The Booming of Acre Hill eBook

This eBook from the Gutenberg Project consists of approximately 184 pages of information about The Booming of Acre Hill.

The Booming of Acre Hill eBook

This eBook from the Gutenberg Project consists of approximately 184 pages of information about The Booming of Acre Hill.

I can never forget the sense of admiring regard which I experienced when in Genoa, while he and I were about to enter our banker’s together, he slipped upon a bit of banana peeling, bruising his knee and destroying his trouser leg.  I should have indulged in profane allusions to the person who had thoughtlessly thrown the peeling upon the ground if by some mischance the accident had happened to me.  Carson, however, did nothing of the sort, but treated me to a forcible abstract consideration of the unthinking habits of the masses.

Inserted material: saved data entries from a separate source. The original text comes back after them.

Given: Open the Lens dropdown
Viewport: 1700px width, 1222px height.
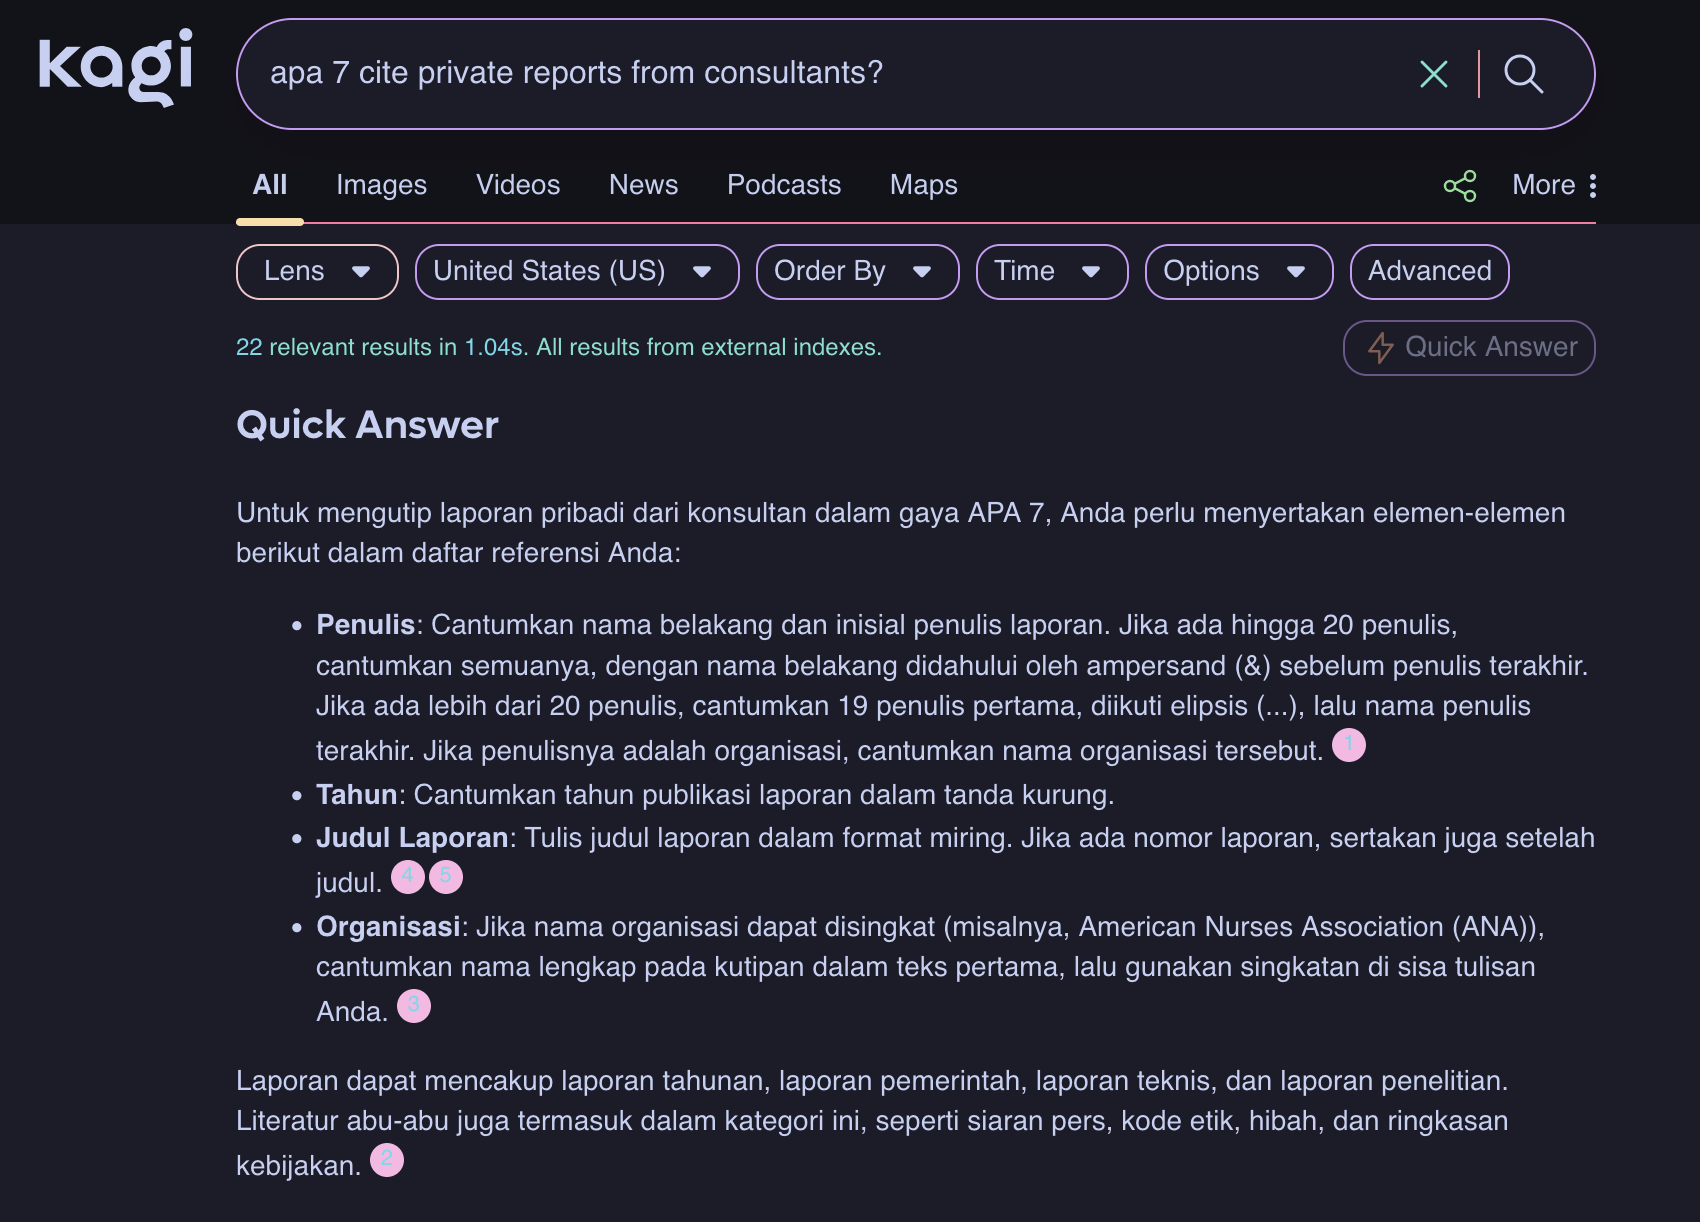Looking at the screenshot, I should (317, 272).
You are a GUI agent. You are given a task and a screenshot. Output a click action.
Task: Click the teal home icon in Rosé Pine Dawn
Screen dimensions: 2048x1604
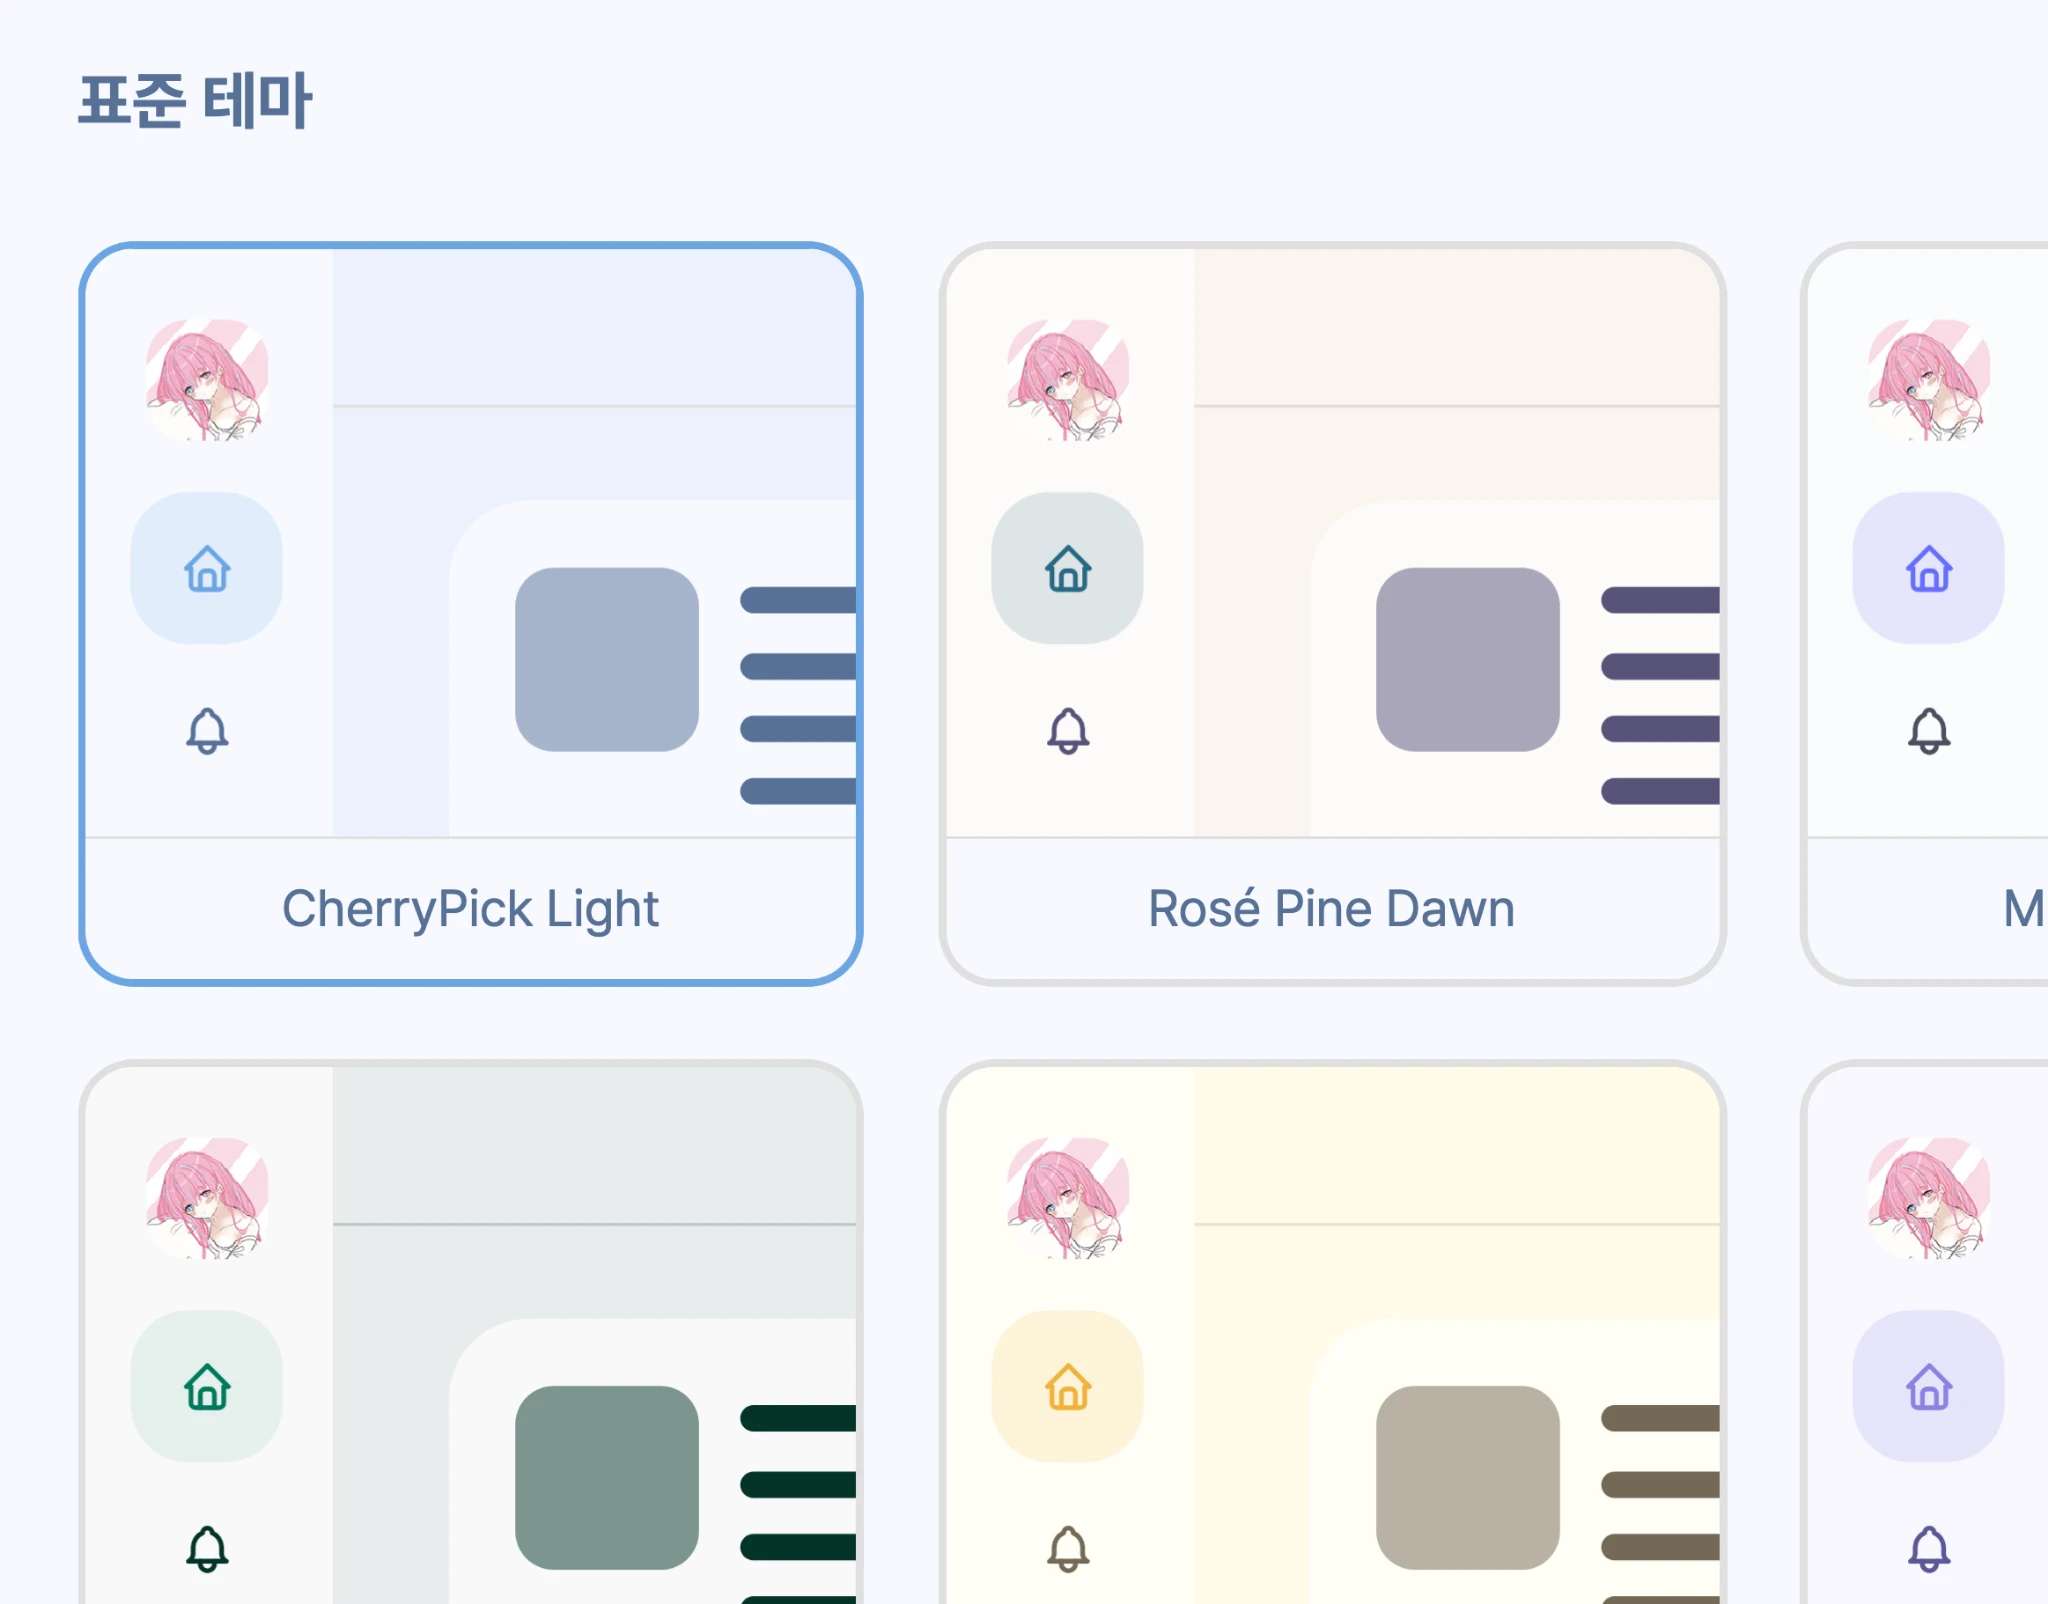(1068, 569)
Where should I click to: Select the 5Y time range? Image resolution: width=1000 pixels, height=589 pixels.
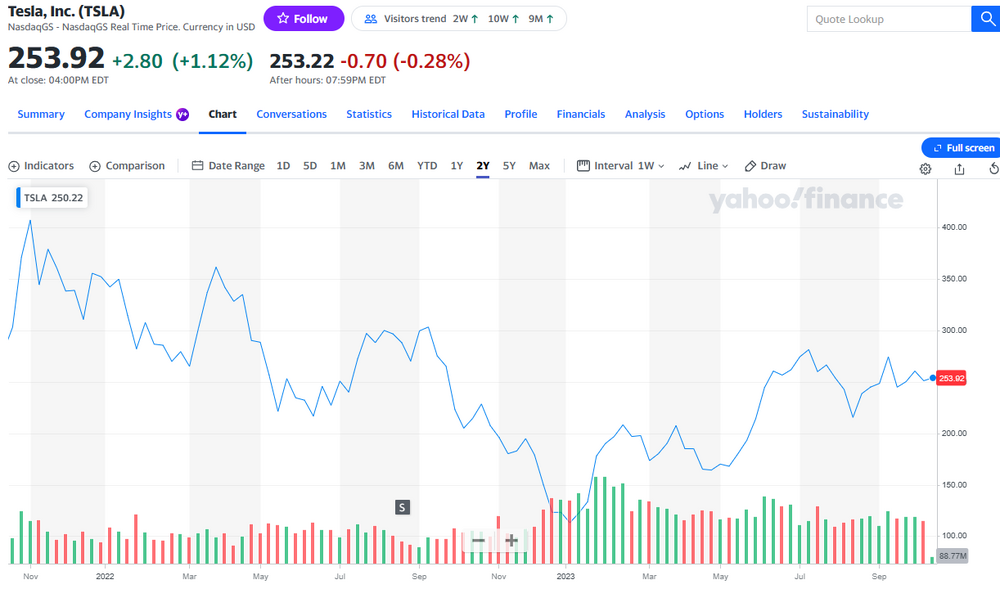pos(509,166)
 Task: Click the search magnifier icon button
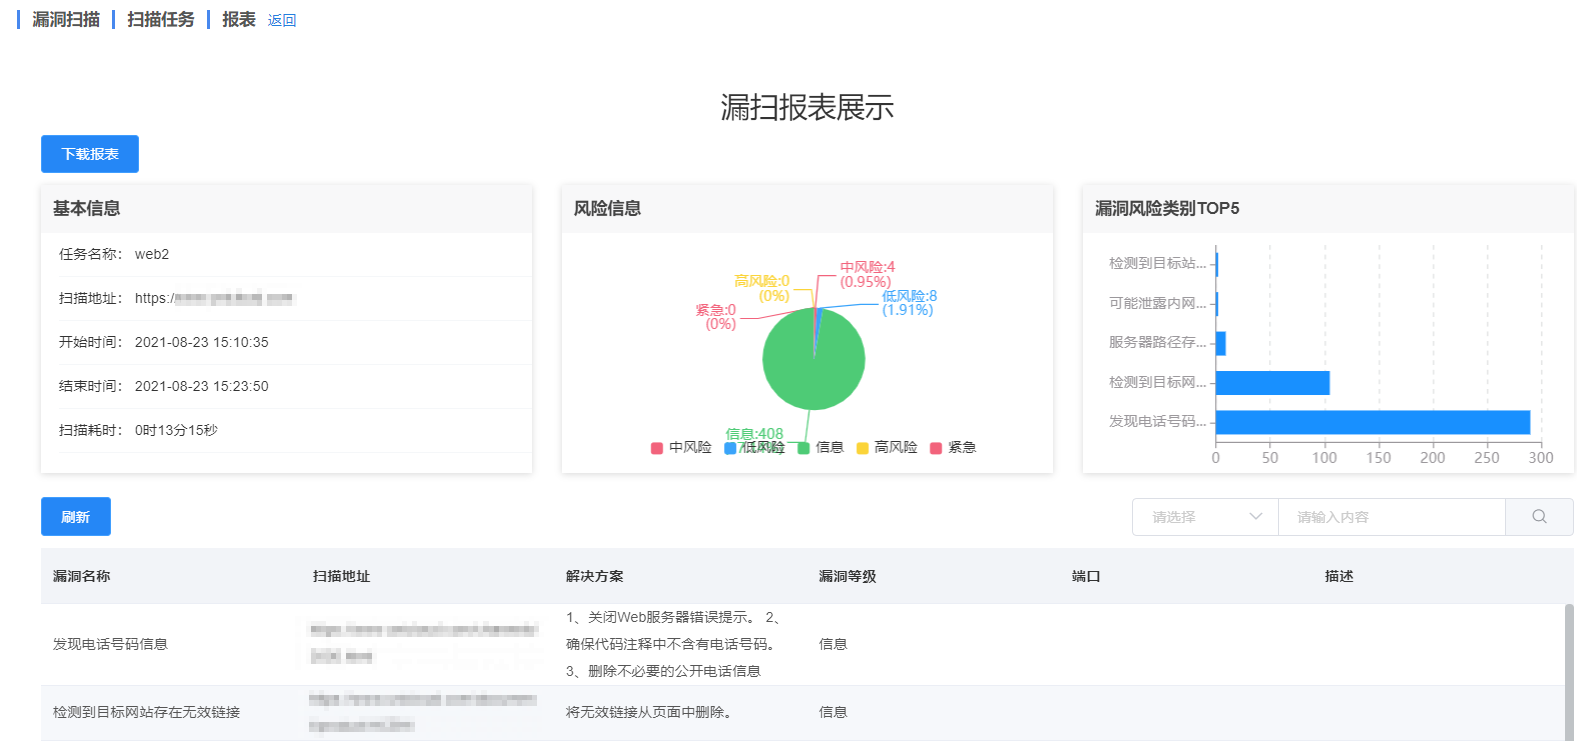pos(1539,517)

The unknown individual who was responsible for the accident did not enter into the question; no one was consigned to everlasting torture in the deepest depths of purgatory; a calm, dispassionate presentation of an abstraction was all that greeted my ears.  The practice of thoughtlessness was condemned as a thing entirely apart from the practitioner, and as a tendency needing correction.  Inwardly, I know he swore; outwardly, he was as serene as though nothing untoward had happened to him.  It was then that I came to admire Carson.  Before that he had my affectionate regard in fullest measure, but now admiration for his deeper qualities set in, and it has in no sense diminished as time has passed.  Once, and once only, have I known him to depart from his philosophical demeanor, and that one departure was, I think, justified by the situation, since it was the culminating point of a series of aggravations, to fail to yield to which would have required a more than human strength.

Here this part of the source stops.